* Data supplied

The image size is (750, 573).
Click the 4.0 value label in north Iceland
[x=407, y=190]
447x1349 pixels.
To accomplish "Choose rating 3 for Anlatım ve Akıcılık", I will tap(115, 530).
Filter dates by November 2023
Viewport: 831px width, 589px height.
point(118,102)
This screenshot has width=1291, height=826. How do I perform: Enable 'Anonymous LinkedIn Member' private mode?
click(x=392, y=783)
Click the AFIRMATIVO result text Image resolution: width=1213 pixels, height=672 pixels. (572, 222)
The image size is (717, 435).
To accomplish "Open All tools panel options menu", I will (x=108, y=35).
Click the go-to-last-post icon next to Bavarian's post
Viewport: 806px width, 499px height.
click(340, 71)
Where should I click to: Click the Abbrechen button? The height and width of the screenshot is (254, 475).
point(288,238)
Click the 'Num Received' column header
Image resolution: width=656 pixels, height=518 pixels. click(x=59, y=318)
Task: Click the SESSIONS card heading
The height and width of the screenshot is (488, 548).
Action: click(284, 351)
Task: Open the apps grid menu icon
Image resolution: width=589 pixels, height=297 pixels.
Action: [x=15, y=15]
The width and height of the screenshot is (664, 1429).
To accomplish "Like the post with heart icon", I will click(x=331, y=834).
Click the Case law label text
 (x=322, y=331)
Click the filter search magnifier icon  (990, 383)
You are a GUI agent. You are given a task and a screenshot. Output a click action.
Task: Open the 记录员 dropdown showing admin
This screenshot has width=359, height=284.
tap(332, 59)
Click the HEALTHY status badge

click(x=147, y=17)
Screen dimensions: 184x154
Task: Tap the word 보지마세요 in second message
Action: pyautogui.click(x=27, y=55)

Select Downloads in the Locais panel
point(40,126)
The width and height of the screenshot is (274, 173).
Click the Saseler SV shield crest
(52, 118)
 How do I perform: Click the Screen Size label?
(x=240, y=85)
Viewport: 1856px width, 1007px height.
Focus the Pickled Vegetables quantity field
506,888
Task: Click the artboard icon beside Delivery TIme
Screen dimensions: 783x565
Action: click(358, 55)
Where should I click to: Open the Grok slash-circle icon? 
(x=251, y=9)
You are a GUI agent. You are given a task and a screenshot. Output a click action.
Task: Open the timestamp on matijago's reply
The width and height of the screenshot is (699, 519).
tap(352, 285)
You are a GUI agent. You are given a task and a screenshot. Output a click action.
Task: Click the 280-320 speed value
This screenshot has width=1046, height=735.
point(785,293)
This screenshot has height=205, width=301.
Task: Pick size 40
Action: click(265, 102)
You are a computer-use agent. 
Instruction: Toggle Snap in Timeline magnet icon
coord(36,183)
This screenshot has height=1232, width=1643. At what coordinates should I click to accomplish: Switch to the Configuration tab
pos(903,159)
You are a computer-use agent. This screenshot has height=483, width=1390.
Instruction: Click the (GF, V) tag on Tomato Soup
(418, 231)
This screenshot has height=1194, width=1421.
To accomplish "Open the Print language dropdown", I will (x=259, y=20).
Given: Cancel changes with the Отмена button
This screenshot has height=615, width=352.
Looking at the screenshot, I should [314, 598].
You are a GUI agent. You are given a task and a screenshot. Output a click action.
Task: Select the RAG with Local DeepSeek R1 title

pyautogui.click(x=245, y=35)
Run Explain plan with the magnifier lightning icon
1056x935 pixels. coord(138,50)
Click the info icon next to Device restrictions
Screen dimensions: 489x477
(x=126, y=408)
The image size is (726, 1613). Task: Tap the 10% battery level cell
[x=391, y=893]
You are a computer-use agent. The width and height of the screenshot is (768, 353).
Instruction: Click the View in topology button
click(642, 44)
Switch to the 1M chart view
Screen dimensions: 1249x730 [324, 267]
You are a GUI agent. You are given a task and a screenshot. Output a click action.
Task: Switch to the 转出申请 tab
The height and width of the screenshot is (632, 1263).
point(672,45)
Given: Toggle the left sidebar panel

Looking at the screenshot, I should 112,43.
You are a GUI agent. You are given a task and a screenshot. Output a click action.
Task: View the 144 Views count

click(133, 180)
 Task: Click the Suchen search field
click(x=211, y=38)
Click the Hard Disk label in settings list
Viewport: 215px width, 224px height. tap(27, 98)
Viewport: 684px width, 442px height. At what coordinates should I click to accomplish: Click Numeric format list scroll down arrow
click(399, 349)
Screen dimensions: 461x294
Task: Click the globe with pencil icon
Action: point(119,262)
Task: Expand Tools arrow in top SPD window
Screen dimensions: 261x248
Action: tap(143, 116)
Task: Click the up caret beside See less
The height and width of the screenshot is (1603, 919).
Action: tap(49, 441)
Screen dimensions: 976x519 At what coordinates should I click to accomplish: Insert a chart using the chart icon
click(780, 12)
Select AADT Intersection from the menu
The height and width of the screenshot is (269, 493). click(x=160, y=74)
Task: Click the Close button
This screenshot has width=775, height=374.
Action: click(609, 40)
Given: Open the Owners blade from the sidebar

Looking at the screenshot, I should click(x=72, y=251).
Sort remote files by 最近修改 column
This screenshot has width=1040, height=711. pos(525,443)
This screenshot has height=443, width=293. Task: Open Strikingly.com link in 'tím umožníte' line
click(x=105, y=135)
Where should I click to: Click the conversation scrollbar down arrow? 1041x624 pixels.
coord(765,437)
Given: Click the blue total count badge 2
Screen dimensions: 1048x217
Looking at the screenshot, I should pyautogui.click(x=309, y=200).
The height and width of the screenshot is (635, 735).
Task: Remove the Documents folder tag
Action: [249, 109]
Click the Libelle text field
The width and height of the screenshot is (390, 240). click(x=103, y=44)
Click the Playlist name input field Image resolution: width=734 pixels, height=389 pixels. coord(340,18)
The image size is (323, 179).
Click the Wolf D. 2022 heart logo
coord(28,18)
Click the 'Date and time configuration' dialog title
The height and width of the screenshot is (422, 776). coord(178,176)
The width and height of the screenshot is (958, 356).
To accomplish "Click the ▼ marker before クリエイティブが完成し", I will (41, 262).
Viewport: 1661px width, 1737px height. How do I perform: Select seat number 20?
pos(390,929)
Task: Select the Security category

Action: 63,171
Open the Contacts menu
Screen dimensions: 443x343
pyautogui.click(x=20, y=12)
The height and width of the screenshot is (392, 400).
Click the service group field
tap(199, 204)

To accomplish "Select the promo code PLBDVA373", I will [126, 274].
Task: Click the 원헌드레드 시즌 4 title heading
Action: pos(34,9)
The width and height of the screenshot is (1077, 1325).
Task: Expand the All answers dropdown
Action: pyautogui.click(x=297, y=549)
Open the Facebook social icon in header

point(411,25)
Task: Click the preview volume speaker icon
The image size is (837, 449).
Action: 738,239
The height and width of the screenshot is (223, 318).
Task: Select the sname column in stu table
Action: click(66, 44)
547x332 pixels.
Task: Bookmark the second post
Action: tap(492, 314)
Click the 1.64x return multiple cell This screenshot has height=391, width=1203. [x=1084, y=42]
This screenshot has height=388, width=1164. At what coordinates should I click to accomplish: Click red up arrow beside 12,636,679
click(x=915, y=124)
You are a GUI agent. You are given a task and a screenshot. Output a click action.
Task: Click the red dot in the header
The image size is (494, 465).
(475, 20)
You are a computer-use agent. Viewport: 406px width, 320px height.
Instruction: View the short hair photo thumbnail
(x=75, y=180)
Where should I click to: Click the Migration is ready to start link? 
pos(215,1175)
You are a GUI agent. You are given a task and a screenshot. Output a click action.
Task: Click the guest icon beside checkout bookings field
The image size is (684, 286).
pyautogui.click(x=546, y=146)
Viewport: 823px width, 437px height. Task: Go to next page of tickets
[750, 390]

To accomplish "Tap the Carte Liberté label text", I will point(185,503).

* Your task
Each line in the listing that contains "computer" should be returned.

* Solution for this exercise
You are a computer-use agent. 
You are a computer-use agent. This screenshot has height=483, width=1390.
You are a computer-use agent. The width and height of the screenshot is (768, 353).
You are a computer-use agent. Viewport: 406px width, 320px height.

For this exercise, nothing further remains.